Alternatives to the Conservative/Lib Dem coalition's cuts agenda emerge all the time. The IMF of all people have backed the idea of a "Robin Hood Tax" on financial transactions.
This hasn't been widely reported, and instead we get the usual stream of lurid headlines about public spending cuts. I'm not sure if the IMF's plans are strictly along the lines of the RHT campaign given that this calls for the money to be used specifically to tackle poverty and climate change at home and abroad.
Still, using the money to bolster public investment would be infinitely better than the reverse Robin Hood syndrome the UK government is currently implementing. Their plans will hit the poorest hardest.
As well as the £20bn that the RHT would raise, Richard Murphy of Tax Research UK has demonstrated the same amount could be brought in though a bit work to chip at the tax gap that exists. Instead, the Tories and Lib Dems are cutting HMRC operations too.
Chief Secretary to the Treasury Danny Alexander will say that he announced extra money for tax collection this week. However, this is less than the amount that is to be cut from this work.
The coalition government have got no right to be instigating losses of jobs and essential services without having made any serious effort to get the income levels up. This is after all what has increased the deficit in the first place. They have no plan for growth, and any time new money is identified such as the £7bn they say they are going to raise through better tax collection, or through better than expected growth figures for the last few months, the news is not accompanied by good news of less cuts. That's what makes the spending vandalism ideological, and not necessary.
Instead we are treated to constant infantile similitudes with tightening household spending, which Deputy Prime Minister Nick Clegg treated us to again yesterday in his conference speech. Family finances are nothing like those of a state, but if we take Clegg's comparison, he is about to make members of his own family jobless and hungry in a wanton act of domestic violence.







I thought these might be of interest.
--------
Summarize the piece on the coalition's spending cuts in two sentences. Answer from the text above alone.
--------
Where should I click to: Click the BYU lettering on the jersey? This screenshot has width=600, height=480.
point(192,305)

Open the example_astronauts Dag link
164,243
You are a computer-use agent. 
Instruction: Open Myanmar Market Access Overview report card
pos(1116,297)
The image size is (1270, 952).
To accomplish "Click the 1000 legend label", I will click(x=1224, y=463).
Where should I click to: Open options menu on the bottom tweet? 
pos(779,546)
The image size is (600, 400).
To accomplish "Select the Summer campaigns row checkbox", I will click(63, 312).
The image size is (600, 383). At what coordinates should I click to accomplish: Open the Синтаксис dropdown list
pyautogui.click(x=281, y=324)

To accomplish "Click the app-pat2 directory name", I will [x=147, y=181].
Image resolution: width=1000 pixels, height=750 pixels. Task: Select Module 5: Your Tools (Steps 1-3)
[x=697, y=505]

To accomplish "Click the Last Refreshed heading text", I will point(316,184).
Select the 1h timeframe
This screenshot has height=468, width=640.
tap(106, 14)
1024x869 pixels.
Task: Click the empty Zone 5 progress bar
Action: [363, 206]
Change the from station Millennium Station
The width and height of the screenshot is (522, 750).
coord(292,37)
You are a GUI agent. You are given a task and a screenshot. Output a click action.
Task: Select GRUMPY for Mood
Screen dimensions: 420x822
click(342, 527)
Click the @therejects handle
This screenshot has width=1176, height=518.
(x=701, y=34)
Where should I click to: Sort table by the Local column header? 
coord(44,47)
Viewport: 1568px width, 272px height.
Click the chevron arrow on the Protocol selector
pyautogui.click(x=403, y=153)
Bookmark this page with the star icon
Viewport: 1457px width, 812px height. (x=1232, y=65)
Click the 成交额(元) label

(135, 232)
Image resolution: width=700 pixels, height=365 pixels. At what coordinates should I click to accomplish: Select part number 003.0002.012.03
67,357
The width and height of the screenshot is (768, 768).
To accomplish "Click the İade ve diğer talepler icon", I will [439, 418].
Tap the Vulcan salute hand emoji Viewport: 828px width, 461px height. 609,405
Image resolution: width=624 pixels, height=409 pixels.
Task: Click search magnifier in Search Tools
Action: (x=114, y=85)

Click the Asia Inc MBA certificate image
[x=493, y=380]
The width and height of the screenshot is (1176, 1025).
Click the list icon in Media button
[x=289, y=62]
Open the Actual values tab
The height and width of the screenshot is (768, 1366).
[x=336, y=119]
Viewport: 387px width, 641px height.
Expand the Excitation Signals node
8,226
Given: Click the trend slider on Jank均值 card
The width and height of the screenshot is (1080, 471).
--------
**Final result**
The piece argues that alternatives to the Conservative/Lib Dem coalition's cuts exist, pointing to the IMF's backing for a "Robin Hood Tax" on financial transactions and to Richard Murphy's finding that tackling the tax gap could raise £20bn, even as the coalition cuts HMRC operations. It contends that the government has made no serious effort to raise income and has no plan for growth, which makes the cuts ideological rather than necessary, and it rejects Nick Clegg's comparison of state finances to household spending.